Count the lines in the entries below that contain the string "entry", treating uppercase and lowercase as different. Give only the number.

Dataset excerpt
══════
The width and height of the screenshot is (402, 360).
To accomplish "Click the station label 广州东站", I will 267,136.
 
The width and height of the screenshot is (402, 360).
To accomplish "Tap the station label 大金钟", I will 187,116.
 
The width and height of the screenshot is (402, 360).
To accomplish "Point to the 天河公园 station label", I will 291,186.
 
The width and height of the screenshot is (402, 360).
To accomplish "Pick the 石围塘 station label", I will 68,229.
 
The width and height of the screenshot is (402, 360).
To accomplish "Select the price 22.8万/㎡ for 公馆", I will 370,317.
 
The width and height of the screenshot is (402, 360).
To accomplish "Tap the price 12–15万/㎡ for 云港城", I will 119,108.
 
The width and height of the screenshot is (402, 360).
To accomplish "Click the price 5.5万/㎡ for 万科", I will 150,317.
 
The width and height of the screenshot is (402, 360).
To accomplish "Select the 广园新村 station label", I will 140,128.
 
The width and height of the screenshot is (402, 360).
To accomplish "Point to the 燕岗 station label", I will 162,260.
══════
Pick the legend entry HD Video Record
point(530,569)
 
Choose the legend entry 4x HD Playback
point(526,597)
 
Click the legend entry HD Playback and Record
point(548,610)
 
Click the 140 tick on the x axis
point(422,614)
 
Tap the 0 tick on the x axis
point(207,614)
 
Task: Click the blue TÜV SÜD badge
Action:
══════
• **PROBLEM SOLUTION**: 3